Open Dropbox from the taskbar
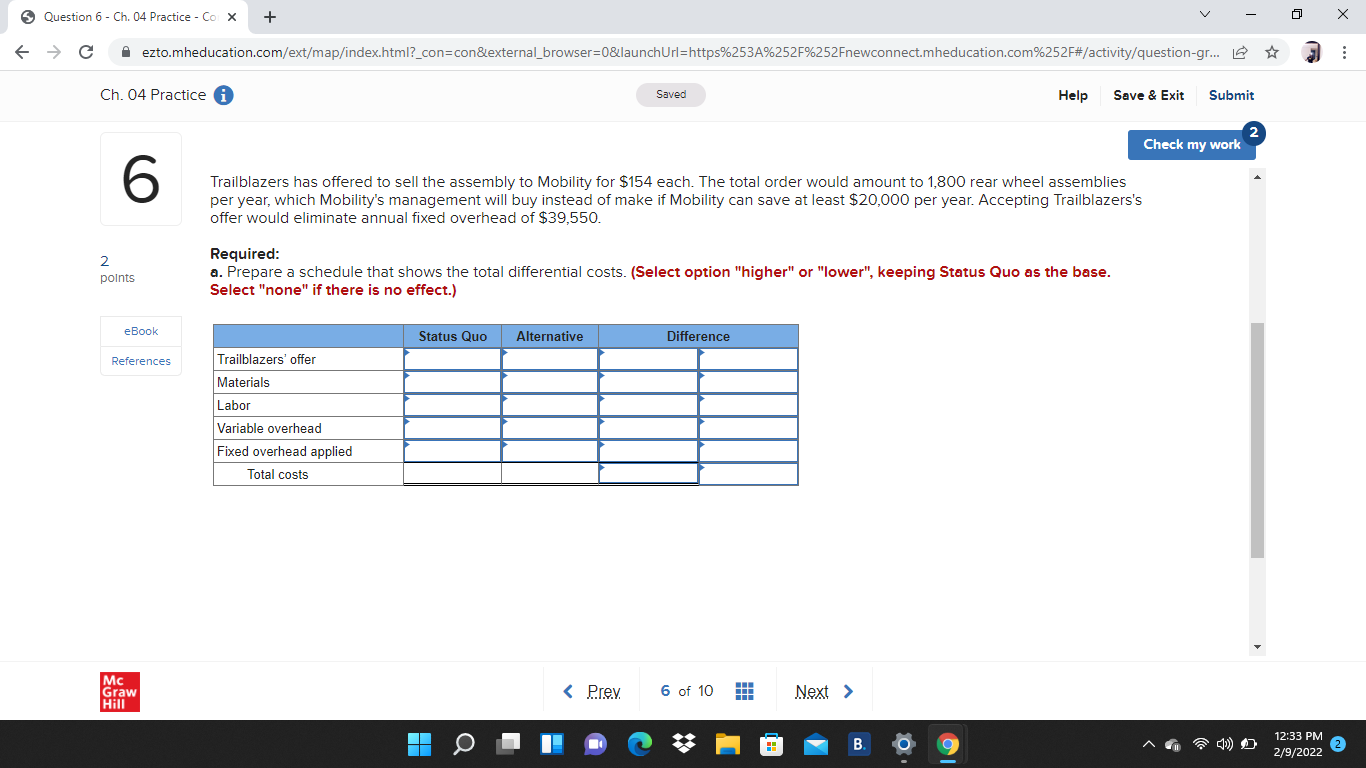Screen dimensions: 1366x768 point(684,744)
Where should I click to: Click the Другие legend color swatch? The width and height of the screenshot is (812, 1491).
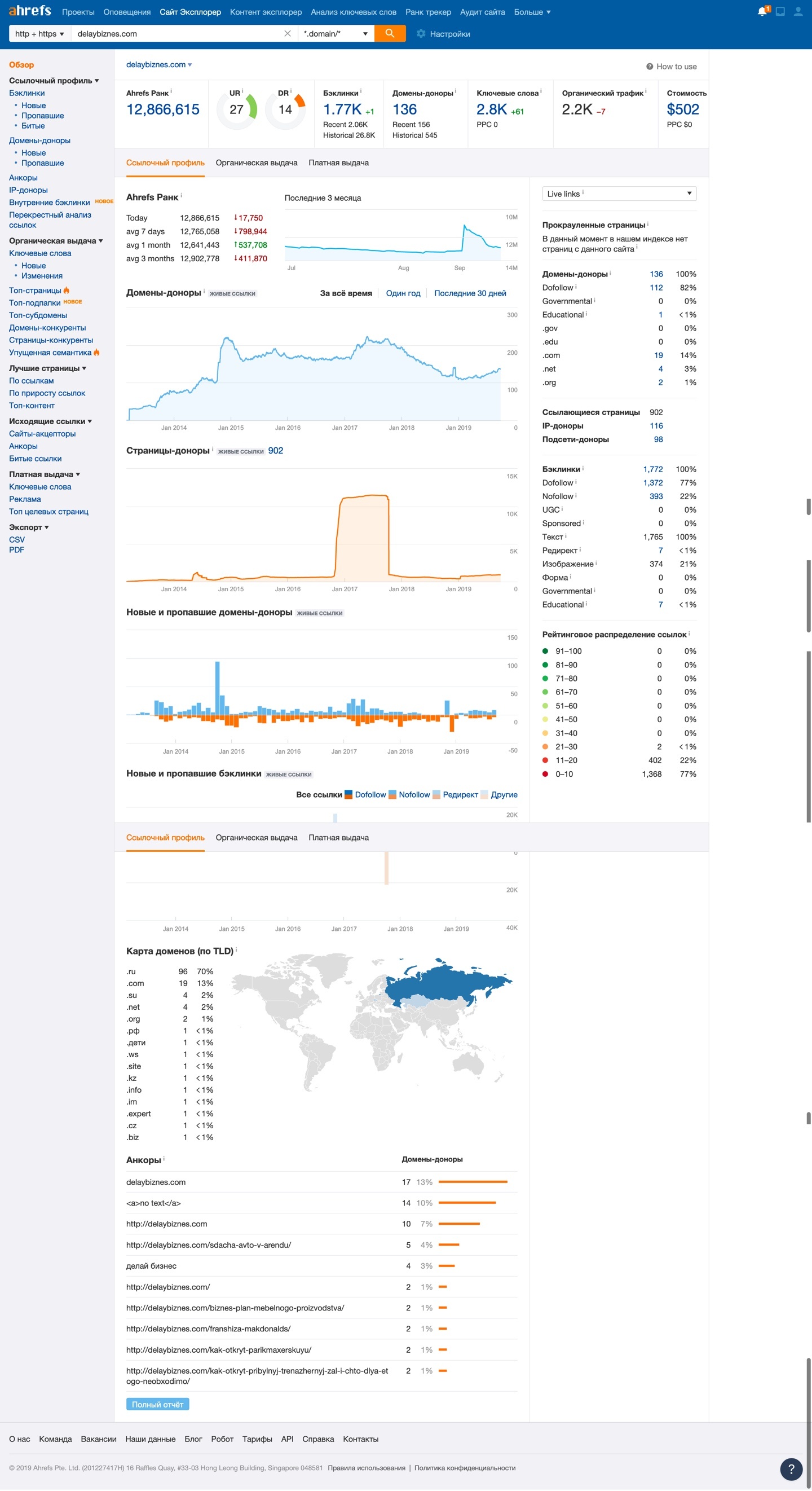click(x=484, y=795)
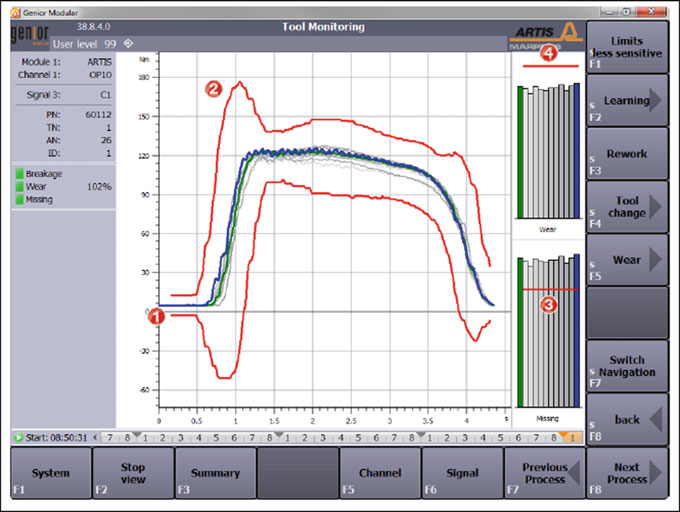
Task: Click the green play icon beside Start time
Action: [x=18, y=438]
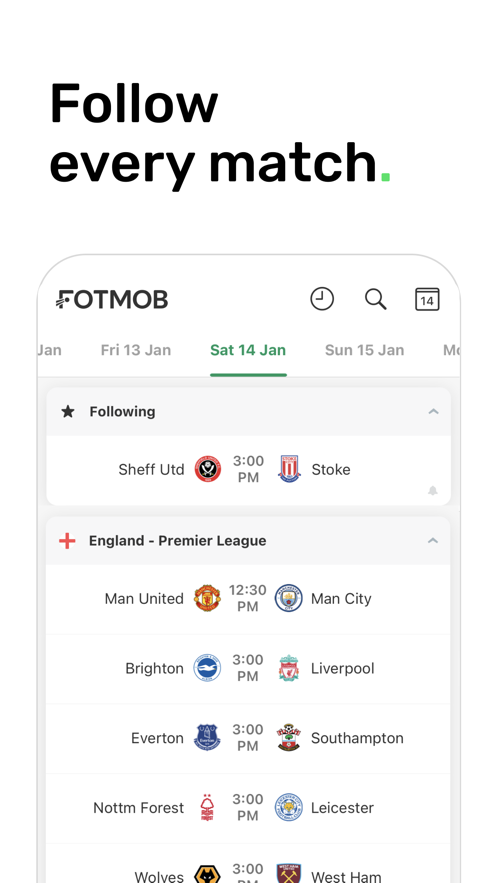Open the clock time-sort icon
Screen dimensions: 497x883
click(322, 298)
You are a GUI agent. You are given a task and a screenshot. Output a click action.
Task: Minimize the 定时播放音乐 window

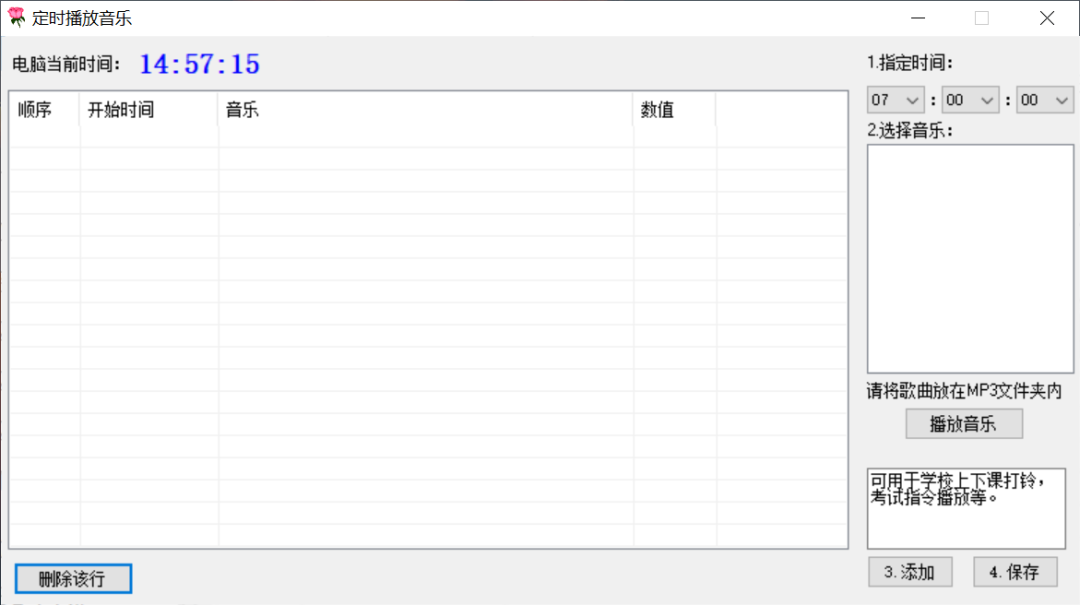916,18
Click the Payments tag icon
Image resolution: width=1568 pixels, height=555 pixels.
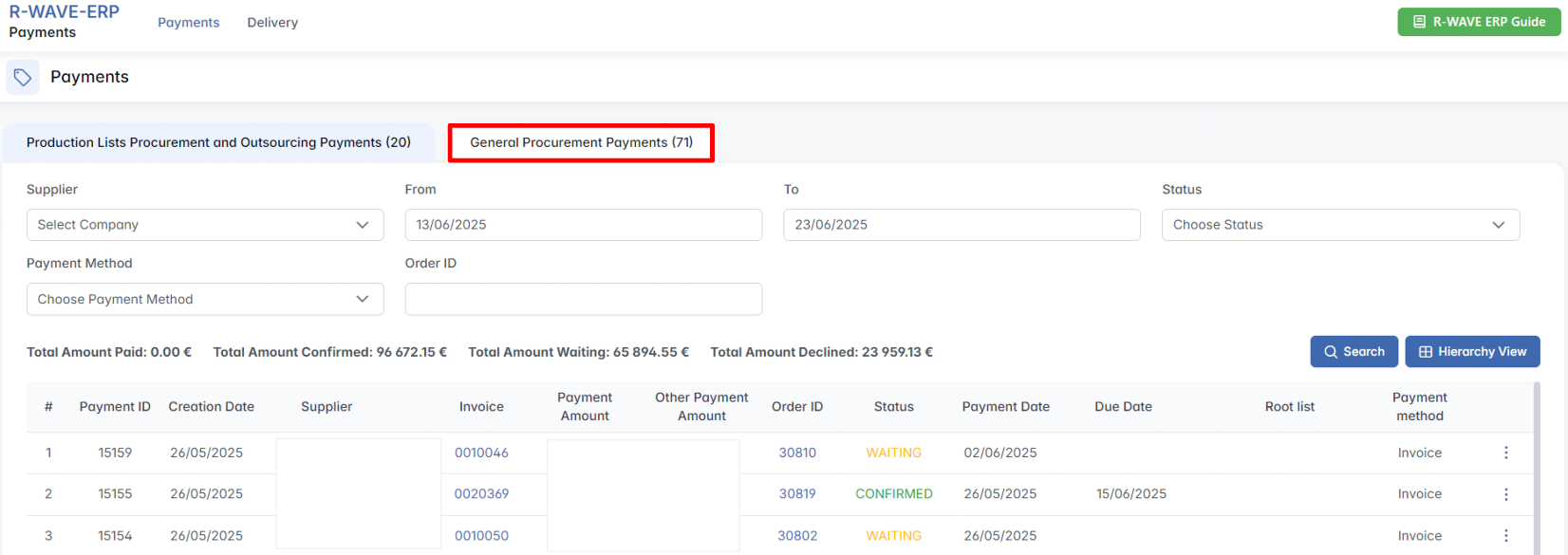[x=23, y=78]
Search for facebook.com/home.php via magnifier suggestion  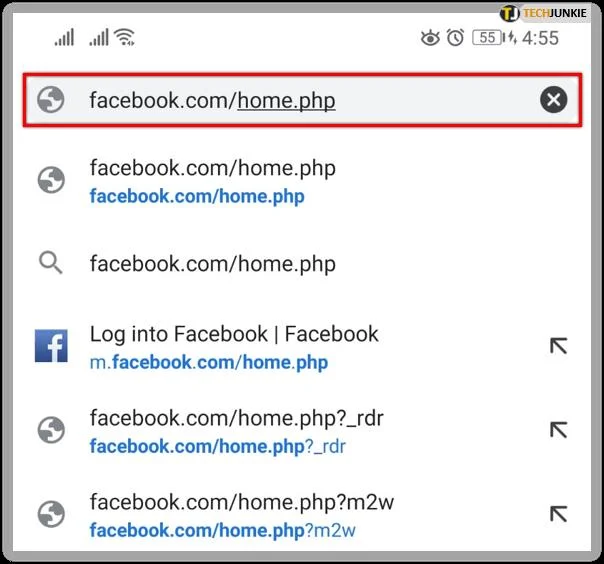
--------------------------------
### [What is required]
Every line of the data above should be returned exactly, with the pictures removed.

### [The completed task]
Open Dropbox from the taskbar
Screen dimensions: 1366x768 point(684,744)
Where should I click to: Click the Другие legend color swatch? The width and height of the screenshot is (812, 1491).
click(x=484, y=795)
Task: Click the green play icon beside Start time
Action: [x=18, y=438]
Open the clock time-sort icon
Screen dimensions: 497x883
click(322, 298)
You are a GUI agent. You are given a task and a screenshot. Output a click action.
Task: Minimize the 定时播放音乐 window

916,18
Click the Payments tag icon
Image resolution: width=1568 pixels, height=555 pixels.
[x=23, y=78]
Search for facebook.com/home.php via magnifier suggestion  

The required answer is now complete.